*** Excerpted records ***

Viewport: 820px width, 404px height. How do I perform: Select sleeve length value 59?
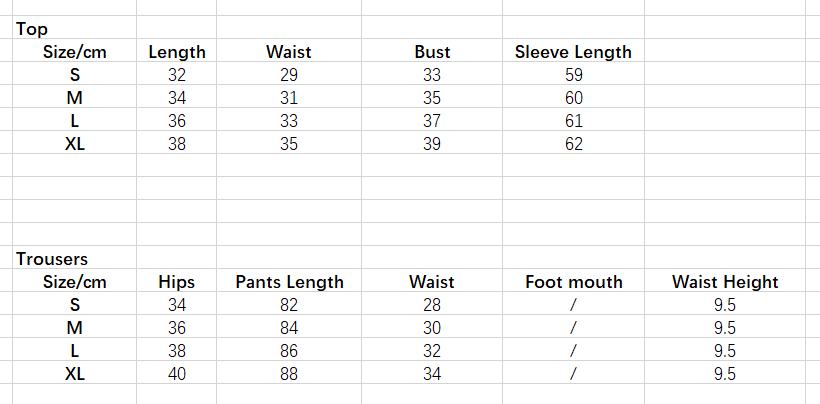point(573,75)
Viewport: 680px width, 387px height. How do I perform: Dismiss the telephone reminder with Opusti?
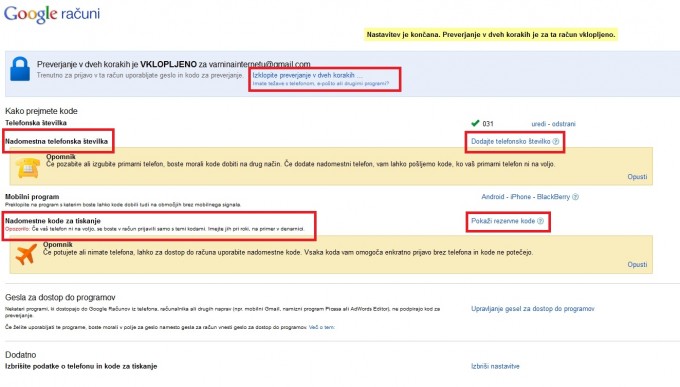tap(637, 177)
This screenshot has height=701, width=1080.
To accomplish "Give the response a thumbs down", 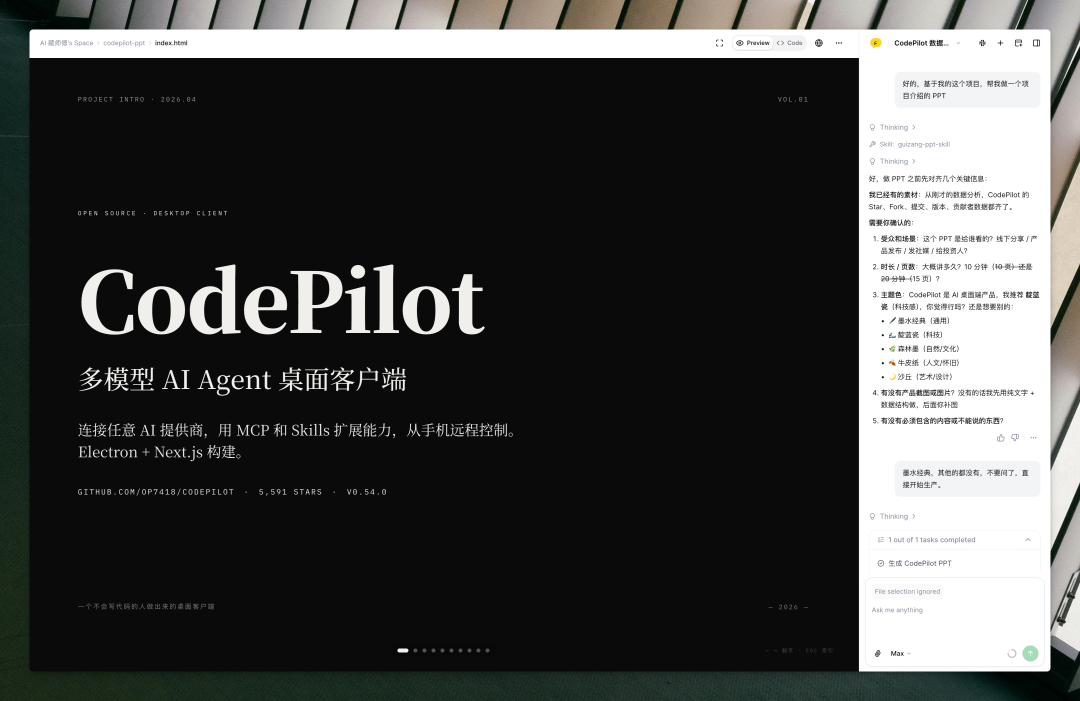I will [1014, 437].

*** End of Excerpted records ***

### Exercise directions
Repeat exactly and only the lines from the start of the data above through the line that holds "This screenshot has height=701, width=1080.", inclusive. Pictures do not belong in the copy.

### Response for this exercise
Viewport: 820px width, 404px height. How do I perform: Select sleeve length value 59?
point(573,75)
Viewport: 680px width, 387px height. How do I perform: Dismiss the telephone reminder with Opusti?
tap(637, 177)
This screenshot has height=701, width=1080.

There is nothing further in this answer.